Ho deciso di rompere i rapporti con mia madre a causa del mio cane. E non mi pento affatto.
La mia vita è cambiata non nel giorno in cui io e mio marito abbiamo adottato un cane dal canile, né quando ho scoperto che finalmente sarei diventata mamma dopo anni di cure e lacrime. Tutto è cambiato quando mia madre, con cui ho sempre avuto un rapporto strettissimo, si è improvvisamente trasformata in una nemica. Non mia, no. Del mio cane.
Balù è entrato nella nostra vita otto anni fa. Un cucciolo con occhi tristi, un passato difficile, ma un cuore enorme. Io e Matteo ci siamo affezionati subito a lui – per noi è diventato come un figlio, soprattutto quando tutti i tentativi di avere un bambino fallivano. Lo abbiamo curato, portato dal veterinario, seguito con un addestratore e socializzato nel modo giusto. È diventato il cane perfetto: dolce, tranquillo, affidabile. Abbiamo costruito la nostra vita serena – io, mio marito e il nostro Balù.
Quando, dopo anni di lotte, ho visto le due linee sul test di gravidanza, il mondo è diventato più luminoso. Abbiamo pianto di gioia. Mia madre e mia suocera sembravano contente, ma la felicità è durata poco.
“Devi sbarazzarti di quel cane immediatamente! Sei impazzita? Peli ovunque! Allergie! Ti morderà!” urlava mia madre.

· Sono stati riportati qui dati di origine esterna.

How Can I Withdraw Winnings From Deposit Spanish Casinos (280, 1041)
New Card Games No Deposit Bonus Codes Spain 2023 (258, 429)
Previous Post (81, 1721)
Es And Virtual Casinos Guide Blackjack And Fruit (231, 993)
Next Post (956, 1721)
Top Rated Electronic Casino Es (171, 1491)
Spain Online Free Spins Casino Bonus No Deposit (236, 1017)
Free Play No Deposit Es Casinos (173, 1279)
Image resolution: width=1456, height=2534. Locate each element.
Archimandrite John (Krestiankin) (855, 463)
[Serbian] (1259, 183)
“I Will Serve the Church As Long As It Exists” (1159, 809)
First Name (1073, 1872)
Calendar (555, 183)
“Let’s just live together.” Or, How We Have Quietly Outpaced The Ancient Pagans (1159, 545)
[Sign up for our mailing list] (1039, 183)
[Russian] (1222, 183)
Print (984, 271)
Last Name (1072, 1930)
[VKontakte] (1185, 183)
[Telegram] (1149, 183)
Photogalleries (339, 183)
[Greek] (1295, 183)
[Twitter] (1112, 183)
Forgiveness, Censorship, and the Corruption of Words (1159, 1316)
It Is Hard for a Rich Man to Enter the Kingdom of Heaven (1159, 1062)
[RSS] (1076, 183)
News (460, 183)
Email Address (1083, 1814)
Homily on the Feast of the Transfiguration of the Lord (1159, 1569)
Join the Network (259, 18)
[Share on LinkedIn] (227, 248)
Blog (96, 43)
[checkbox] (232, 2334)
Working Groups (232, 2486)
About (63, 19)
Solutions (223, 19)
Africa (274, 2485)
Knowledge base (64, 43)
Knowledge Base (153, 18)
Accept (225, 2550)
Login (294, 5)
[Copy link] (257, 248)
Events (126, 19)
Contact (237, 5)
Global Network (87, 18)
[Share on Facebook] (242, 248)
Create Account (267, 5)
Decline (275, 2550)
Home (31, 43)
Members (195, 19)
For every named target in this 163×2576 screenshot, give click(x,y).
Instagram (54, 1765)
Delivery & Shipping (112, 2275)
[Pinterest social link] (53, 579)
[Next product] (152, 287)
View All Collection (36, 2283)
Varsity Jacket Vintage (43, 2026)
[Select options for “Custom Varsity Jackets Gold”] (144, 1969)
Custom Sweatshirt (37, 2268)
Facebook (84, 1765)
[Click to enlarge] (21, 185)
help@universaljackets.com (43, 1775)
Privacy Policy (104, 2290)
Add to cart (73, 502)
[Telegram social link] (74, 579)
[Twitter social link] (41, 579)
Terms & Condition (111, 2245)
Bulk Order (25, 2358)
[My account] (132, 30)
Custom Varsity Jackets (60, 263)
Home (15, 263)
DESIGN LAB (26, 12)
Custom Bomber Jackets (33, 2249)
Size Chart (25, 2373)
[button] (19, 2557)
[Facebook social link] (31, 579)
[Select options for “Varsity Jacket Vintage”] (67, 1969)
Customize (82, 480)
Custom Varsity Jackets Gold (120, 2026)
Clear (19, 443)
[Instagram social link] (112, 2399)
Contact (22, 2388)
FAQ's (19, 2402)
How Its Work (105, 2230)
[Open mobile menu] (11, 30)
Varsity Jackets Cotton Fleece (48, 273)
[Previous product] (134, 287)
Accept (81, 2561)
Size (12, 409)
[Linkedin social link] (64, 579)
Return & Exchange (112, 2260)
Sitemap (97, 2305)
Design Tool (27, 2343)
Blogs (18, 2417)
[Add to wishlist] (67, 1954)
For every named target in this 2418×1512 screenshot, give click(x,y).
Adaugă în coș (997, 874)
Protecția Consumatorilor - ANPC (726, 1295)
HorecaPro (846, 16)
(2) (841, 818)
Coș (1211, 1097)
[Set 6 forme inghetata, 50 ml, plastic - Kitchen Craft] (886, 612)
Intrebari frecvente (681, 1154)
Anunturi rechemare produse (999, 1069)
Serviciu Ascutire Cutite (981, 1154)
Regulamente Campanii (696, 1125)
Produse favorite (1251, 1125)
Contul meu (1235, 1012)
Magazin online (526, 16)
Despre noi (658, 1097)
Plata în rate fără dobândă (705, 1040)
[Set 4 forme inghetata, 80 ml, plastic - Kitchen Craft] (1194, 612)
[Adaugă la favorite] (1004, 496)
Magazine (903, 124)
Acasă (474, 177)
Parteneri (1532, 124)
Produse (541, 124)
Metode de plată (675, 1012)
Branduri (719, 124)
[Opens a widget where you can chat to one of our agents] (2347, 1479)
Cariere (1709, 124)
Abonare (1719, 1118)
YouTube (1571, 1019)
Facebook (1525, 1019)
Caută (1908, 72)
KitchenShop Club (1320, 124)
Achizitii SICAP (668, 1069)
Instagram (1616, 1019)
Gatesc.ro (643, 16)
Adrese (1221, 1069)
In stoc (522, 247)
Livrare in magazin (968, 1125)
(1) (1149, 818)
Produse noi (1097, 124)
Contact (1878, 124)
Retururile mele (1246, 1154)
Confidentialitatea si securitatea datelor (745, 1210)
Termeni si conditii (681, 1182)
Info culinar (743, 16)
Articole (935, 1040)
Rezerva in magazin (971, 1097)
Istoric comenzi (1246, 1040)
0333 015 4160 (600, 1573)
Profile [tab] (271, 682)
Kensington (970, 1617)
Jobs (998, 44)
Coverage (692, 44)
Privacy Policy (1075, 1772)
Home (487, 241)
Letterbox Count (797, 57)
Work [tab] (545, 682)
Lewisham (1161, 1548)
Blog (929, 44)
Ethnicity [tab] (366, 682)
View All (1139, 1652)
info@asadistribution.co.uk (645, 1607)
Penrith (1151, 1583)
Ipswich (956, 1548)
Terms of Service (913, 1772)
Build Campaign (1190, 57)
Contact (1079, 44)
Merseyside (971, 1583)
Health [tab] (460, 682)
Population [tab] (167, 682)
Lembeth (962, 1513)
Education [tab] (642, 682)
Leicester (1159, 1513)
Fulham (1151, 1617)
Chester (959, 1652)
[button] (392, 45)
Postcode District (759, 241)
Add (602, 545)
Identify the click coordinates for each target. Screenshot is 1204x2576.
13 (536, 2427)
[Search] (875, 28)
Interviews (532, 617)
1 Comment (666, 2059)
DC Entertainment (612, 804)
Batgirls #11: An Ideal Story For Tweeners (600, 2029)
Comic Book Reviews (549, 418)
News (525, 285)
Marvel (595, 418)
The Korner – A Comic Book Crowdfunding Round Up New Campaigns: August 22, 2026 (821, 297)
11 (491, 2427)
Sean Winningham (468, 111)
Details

“Trovategli una nuova casa! È un bambino adesso! Davvero un cane vale più di tuo figlio?” aggiungeva mia suocera, alzando gli occhi al cielo.
Abbiamo provato a spiegare con calma: Balù non è una minaccia. La casa è pulitissima, abbiamo un robot aspirapolvere, seguiamo tutte le norme igieniche. Lui è parte della famiglia. Nessuno lo avrebbe mai “liberato”. Ma loro non hanno mollato. Mia madre chiamava dieci volte al giorno, singhiozzando al telefono che stavo rovinando mio figlio prima ancora che nascesse. Mia suocera faceva scene a Matteo. La pressione cresceva, e io, al sesto mese, passavo le notti insonne, stringendo il ventre per l’ansia.
“Ancora una parola e non vi faremo più entrare in questa casa,” ha detto Matteo, guardandole dritte negli occhi.
Dopo il parto, si sono calmate. Ma non per molto.
Quando sono tornata dall’ospedale con mio figlio, la prima cosa che ho fatto è stata avvicinarmi a Balù – mi mancava, mi aspettava alla porta, piangeva. Mi sono chinata e l’ho abbracciato. Mia madre e mia suocera si sono scambiate sguardi eloquenti. E quando il giorno dopo il bambino ha avuto un’irritazione cutanea, sono esplose.
“È il pelo del cane! È tutta colpa sua! Hai perso la testa?” strillava mia madre.
“Hai lasciato il cane sul letto con un neonato! Vergognati!” aggiungeva mia suocera.
Io tacevo. Ma Matteo non ha tollerato oltre. Le ha fatte uscire entrambe.
Poi sono arrivate le minacce. Senza mezzi termini. Prima: “Avveleniamo il cane, tanto è facile!” Poi: “Denunceremo ai servizi sociali!” Mia madre ha detto che avrebbe presentato una denuncia, sostenendo che il bambino viveva in condizioni igieniche scandalose, con un cane in casa. Che avrebbero dovuto togliermi la custodia, che ero “fuori di testa” perché mettevo un animale sopra mio figlio.
Condizioni scandalose? Casa mia è più sterile di una clinica privata. Lavo i pavimenti due volte al giorno. Controllo l’alimentazione, l’umidità, lavo i vestiti di mio figlio separatamente. Ma che importa, quando nella testa di qualcuno c’è solo odio?
Ho detto a mia madre con fermezza: “Un altro passo verso i servizi sociali, e non vedrai mai più tuo nipote. Mai.”
Da allora, solo silenzio. A volte mi fa male. Dopotutto, è mia madre. Ma Balù è anche lui famiglia. È stato con noi quando eravamo soli. Ci ha riscaldato nei momenti più freddi. Non è una minaccia. È amore.
Non lo abbandonerò mai. E se ho dovuto scegliere tra il ricatto e il diritto di vivere in pace con chi amo, ho scelto la seconda opzione. E non mi pento.